[Start of Attachment]

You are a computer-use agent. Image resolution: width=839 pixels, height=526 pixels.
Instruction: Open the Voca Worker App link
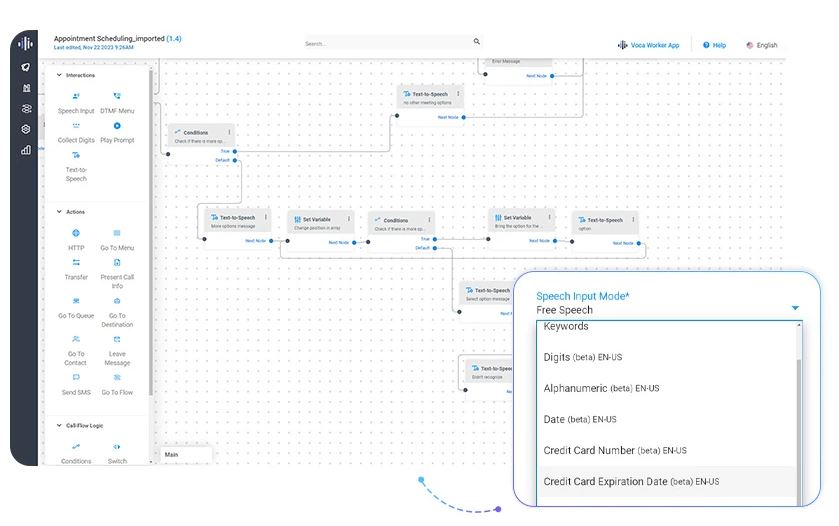click(x=649, y=45)
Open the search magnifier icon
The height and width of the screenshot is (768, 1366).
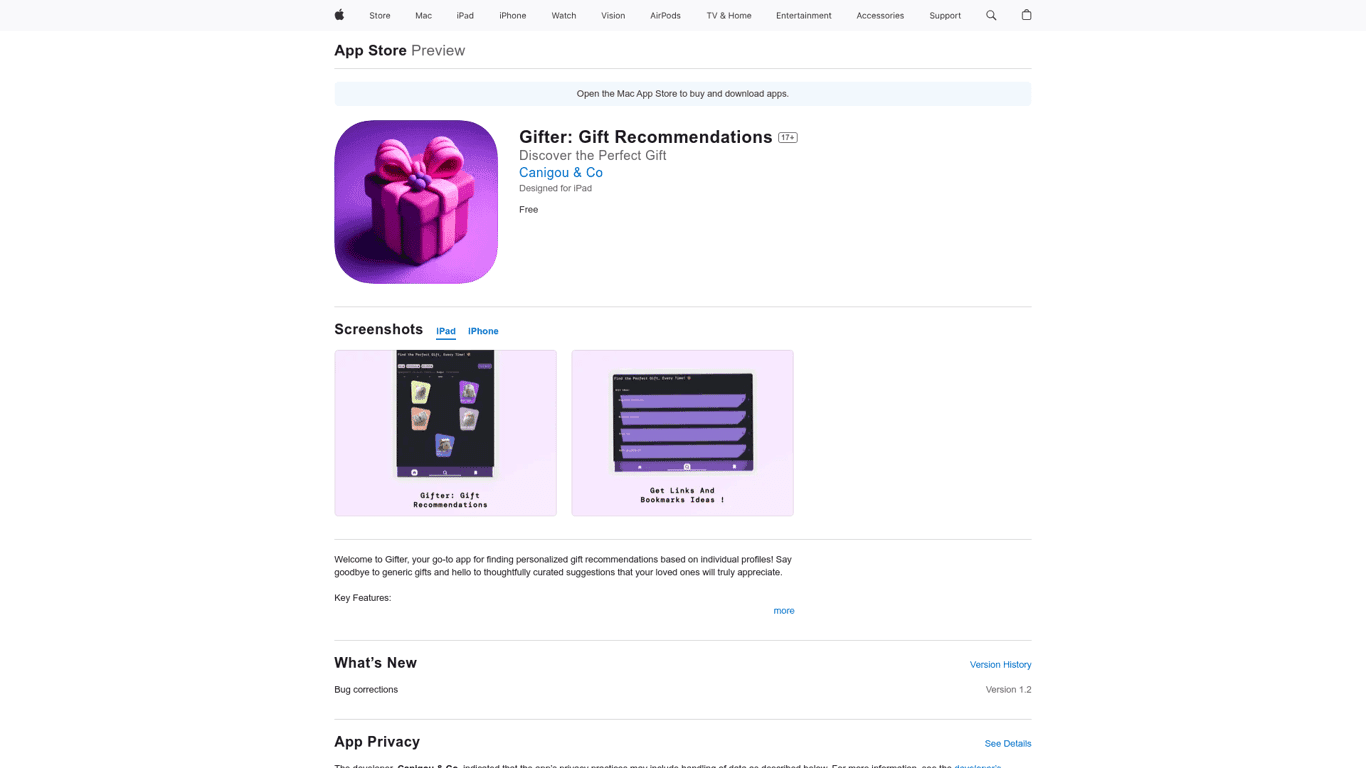(991, 15)
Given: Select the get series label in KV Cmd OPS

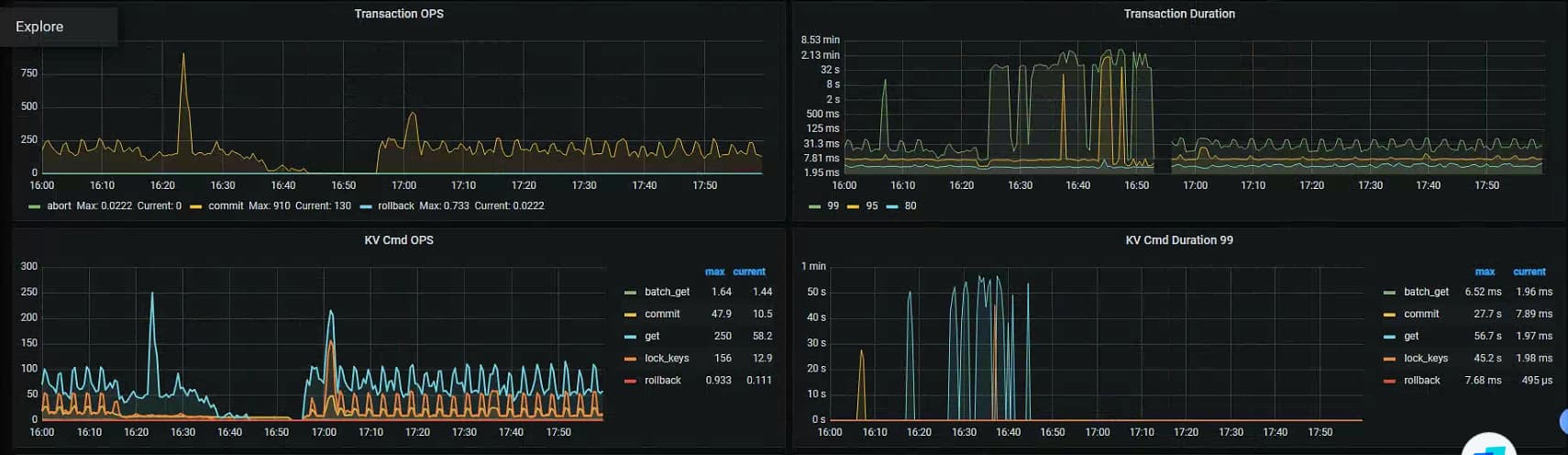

[End of Attachment]

--- Assigned task ---
The listing is to be repeated word for word, with all pictures omitted.

--- Response below ---
You are a computer-use agent. Image resolution: width=839 pixels, height=526 pixels.
Instruction: Open the Voca Worker App link
click(x=649, y=45)
Open the search magnifier icon
The height and width of the screenshot is (768, 1366).
(991, 15)
Given: Select the get series label in KV Cmd OPS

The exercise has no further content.